In the present study, we used SUVmax for the semiquantitative analysis of FLT and FDG uptake with the advantage of simplicity and low interobserver variability. However, SUVmax is sensitive to statistical noise, leading to high fluctuations in the uptake value. To minimize this effect, we used a fixed number of iterations for the OSEM algorithm (28 subsets, two iterations) [39]. An alternative is the fixed size 2-D average SUV approach as suggested by Weber et al., which uses a 2-D ROI with a diameter of 1.5 cm around the hottest voxel (i.e. the SUVmax). However, due to the small tumour sizes (<1.5 cm) in the present study, this approach was not utilized. The study was limited by the small number of patients, and the patients admitted to our specialized cancer hospital have already been diagnosed with, or highly suspected of having, lung cancer in other general Hospitals.
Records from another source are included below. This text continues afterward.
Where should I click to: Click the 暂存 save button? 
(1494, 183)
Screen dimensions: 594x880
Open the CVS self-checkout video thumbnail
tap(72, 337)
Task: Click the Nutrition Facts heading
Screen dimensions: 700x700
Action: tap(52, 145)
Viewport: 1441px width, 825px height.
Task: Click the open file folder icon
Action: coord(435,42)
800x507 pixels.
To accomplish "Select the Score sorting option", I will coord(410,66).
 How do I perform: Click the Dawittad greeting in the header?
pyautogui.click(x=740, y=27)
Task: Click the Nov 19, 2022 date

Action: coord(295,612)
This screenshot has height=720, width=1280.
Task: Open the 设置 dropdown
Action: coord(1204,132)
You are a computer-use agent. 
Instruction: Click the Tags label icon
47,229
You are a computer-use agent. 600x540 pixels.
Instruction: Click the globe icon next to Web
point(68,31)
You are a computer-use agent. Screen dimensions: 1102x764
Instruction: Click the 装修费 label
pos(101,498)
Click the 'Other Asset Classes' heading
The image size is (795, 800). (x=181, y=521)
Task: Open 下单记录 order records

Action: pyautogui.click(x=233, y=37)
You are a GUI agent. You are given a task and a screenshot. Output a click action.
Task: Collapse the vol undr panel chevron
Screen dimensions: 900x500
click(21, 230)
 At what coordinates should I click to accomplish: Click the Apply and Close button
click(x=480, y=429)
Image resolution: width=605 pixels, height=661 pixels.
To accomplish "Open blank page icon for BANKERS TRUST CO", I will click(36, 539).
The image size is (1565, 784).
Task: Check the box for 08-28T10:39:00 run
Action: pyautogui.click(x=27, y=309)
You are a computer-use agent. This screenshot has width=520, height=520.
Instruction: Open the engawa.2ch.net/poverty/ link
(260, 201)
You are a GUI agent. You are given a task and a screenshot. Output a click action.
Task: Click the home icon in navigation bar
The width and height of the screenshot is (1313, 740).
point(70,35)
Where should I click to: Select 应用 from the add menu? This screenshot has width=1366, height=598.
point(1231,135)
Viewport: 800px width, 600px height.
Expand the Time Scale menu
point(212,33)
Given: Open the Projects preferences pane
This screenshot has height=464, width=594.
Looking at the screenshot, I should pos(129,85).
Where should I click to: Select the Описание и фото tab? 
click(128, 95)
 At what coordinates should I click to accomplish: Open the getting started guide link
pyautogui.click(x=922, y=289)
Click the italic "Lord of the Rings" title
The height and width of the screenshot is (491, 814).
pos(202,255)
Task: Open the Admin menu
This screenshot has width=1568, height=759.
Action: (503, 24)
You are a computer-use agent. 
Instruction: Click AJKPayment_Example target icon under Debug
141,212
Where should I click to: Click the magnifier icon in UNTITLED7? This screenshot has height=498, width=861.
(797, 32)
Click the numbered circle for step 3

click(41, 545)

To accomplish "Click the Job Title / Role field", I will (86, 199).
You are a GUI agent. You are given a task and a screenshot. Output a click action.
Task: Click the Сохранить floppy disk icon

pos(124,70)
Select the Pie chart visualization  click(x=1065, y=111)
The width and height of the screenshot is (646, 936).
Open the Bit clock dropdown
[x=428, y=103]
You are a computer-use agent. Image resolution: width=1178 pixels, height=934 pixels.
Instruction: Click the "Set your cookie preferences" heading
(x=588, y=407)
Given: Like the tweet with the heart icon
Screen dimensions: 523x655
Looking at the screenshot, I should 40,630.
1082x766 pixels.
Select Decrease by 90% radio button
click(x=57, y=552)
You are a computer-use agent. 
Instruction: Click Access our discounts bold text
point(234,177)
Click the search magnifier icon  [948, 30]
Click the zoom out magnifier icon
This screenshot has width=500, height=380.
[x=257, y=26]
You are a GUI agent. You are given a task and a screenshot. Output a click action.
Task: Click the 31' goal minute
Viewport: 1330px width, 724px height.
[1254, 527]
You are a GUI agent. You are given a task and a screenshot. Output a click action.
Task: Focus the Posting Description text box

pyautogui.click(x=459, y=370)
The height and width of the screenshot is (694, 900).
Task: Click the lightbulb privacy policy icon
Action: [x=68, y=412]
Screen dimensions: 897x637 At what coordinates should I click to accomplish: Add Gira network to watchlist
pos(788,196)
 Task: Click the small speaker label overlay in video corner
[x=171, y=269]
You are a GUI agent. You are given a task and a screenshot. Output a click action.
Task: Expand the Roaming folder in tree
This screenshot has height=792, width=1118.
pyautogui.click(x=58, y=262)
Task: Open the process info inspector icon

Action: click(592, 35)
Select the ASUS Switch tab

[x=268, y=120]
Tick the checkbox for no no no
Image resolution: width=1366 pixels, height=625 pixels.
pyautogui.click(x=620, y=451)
The pathological examination therefore revealed malignant disease in a high proportion of the enrolled patients, which could have increased the specificity.

Conclusion

This study showed that 18F-FLT PET/CT resulted in more understaged but fewer overstaged patients than 18F-FDG PET/CT for N staging in NSCLC and showed better specificity, accuracy and positive predictive value for the regional lymph nodes than 18F-FDG PET/CT. Tumour FLT uptake was correlated with tumour cell proliferation as indicated by cyclin D1 expression and this suggests the need for further studies to evaluate the use of FLT PET/CT for the assessment of response to anticancer drugs.